REQUESTS >>
A – Return the passage of the Spark streaming metrics post starting with "In general the" and going on through "missing some configuration?", copied word for word.
B – In the monitoring spec of the Spark streaming metrics post, which configuration keys are assigned a value? List each key with its value.
··· PROVIDED TEXT
Reputation: 41
We are using spark on kubernetes (using the SparkOperator) and Prometheus to expose the metrics of the application. The application is a spark streaming app (NOT structured streaming).
The application used to run on an image with spark version 2.4.7 and was later migrated to spark 3.1.2.
Because of this migration all spark_streaming_*
metrics disappeared, like spark_streaming_driver_totalreceivedrecords
(as defined here https://github.com/apache/spark/blob/master/streaming/src/main/scala/org/apache/spark/streaming/StreamingSource.scala#L53)
In general the Prometheus setup seems to work because when you curl the prometheus port you can still see a bunch of other metrics - just none of the spark streaming metrics. The spark-image contains the prometheus-java agent and in the helm chart of the stream-app the monitoring spec is configured to use it
monitoring:
exposeDriverMetrics: true
exposeExecutorMetrics: true
prometheus:
jmxExporterJar: "/prometheus/jmx_prometheus_javaagent-0.11.0.jar"
port: 8888
as described in the docu of the spark-operator https://github.com/GoogleCloudPlatform/spark-on-k8s-operator/blob/master/docs/user-guide.md#monitoring. This is also how the setup used to work with spark 2.4.7
Are this metrics gone in spark3? Or are we maybe just missing some configuration?
······
··· DATASET EXCERPT
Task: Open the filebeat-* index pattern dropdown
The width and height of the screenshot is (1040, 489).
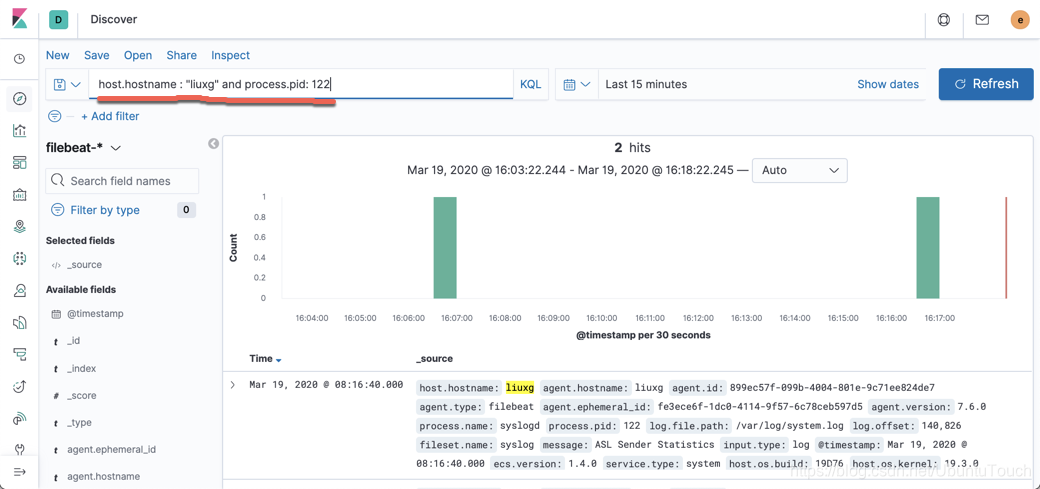Action: tap(84, 148)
······
FULL SOLUTIONS >>
A –
In general the Prometheus setup seems to work because when you curl the prometheus port you can still see a bunch of other metrics - just none of the spark streaming metrics. The spark-image contains the prometheus-java agent and in the helm chart of the stream-app the monitoring spec is configured to use it
monitoring:
exposeDriverMetrics: true
exposeExecutorMetrics: true
prometheus:
jmxExporterJar: "/prometheus/jmx_prometheus_javaagent-0.11.0.jar"
port: 8888
as described in the docu of the spark-operator https://github.com/GoogleCloudPlatform/spark-on-k8s-operator/blob/master/docs/user-guide.md#monitoring. This is also how the setup used to work with spark 2.4.7
Are this metrics gone in spark3? Or are we maybe just missing some configuration?

B –
- exposeDriverMetrics: true
- exposeExecutorMetrics: true
- jmxExporterJar: "/prometheus/jmx_prometheus_javaagent-0.11.0.jar"
- port: 8888